As touching and emotional as this story is though, it is clearly not necessary to know the whole turn of events to be emotionally impacted by the photograph.  Even more so, the viewer most likely will instantly side with Eckford without knowing anything about her story.  Why is this picture able to rally people so effectively towards the desegregation movement?  It is because Eckford acts as a metonymy in this photograph—she alone is able to represent all the African American students in the south attempting to go to “white” high schools.  Will Counts’ photograph of Elizabeth Eckford is able to use its power as an individuated aggregate to evoke a strong emotional response in its viewers, leading them to change their views of desegregation in the South.

            At first viewing, the emotion of the image is readily apparent.  In fact, a powerful juxtaposition between the appearance of Eckford and her onlookers exists.  The woman behind Eckford is livid with emotion, screaming (what are presumably expletives) at Eckford.  The look of hate and disgust on her face is matched by many of the other white onlookers.  Eckford, on the other hand, wears a stoic look of strength on her face—a look of a girl more mature than your average 15-year-old.  The union of these two opposites causes the viewer to pity Eckford and the unnecessary struggles she is facing at such a young age.  The fact that she carriers a folder in one hand also heightens our emotional response.  The folder acts as a semiotic transcription of school, reminding us what’s actually taking place in the photograph: Eckford is simply trying to get an education, but isn’t able to because of all the angry protestors.

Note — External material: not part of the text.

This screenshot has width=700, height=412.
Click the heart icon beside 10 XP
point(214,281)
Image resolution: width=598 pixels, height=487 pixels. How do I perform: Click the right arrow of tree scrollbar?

            When this photograph was taken in 1957, racism was common thread throughout the South, and much of America as a whole.  But this photograph, along with many other images of the civil rights movement, was able to start to change this sentiment.  There were many Americans who didn’t agree with the Brown v. Board of Education decision and the idea of desegregation, but many of them probably still felt pity for Eckford.  And this pity acted as a catalyst for social change.  To the Americans sitting on the fence between segregation and desegregation, this photo helped them realize that African Americans are just trying to get an equal education, and that it is was many white people in the South that were actually full of hate and were acting illogical.  I mean, I doubt most Americans would see this photo and feel any ill will towards Eckford, especially not to the level that the angry onlookers do.  Even though racism still can be found in the United States today, this photograph helped the average white American to see the struggles of African American citizens in the middle of the 20th century, and pushed them to change their own views as well as the views of their fellow Americans.